ロブが駆けつけると、ビリーだけでなくジョーも囚われの身となり、ともに傷だらけになっていた。ルイスはロブが来ると同時に二人を解放するが、息子たちをかばったロブは“被験者”として、ルイスに腹を抉られて死んだ。死ぬ間際、ロブはルイスから“お前は人間ではなく、その身体もお前のものではない”、“クレメンス家の最高傑作だ”、“お前は、レイモンド(殺人鬼に殺された、ロブの父親の長男)の代わりだ”などと告げられる。
***
★第四章「箱庭の中で眠る」
ハルが目を覚ますと、そこは大きな屋敷だった。そして、ここが“楽園”――かつてロブが教えてくれた、魔力を持つ者だけが来ることができる天国だと悟る。ハルは深い森に囲まれたその場所で一人、書斎の本を読んだり、花を摘んだりしながら、孤独をもて余す。
そんなある日、ハルは玄関にて、衰弱した少年少女が倒れているのを見つける。彼らが道化鏡だと分かったハルは、指輪を用いて彼らと至急“契約”を結ぶ。やがて元気になった二人に、ハルは“名前も姿も自由に決めていい”と言う。二人は麗しい双子の姿を取り、少年は“リーゼル”、少女は“セーベル”と名乗った。やがてハルは彼らと打ち解け、三人で穏やかな生活を送る。

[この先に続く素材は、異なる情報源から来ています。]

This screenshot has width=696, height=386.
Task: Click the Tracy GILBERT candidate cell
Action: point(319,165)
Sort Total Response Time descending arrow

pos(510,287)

時は過ぎて、そんなハルに一通の手紙が届く。差出人は、ロブだった。ロブはソフィアと思いがけない再会を果たし、それから再び夫婦で暮らしていた。ハルの居場所を突き止めたロブは、“皆で一緒に暮らさないか”とハルに提案するために手紙を出した。ハルは“兄夫婦”が来てもいいかリーゼルとセーベルに訊ね、合意を得た上でロブたちを迎え入れた。
しかし、合意したにも関わらず、リーゼルはロブに対して非常に冷たい態度を取り、その挙げ句、家を出て行ってしまう。ハルたちは手分けして、リーゼルを探しに行く。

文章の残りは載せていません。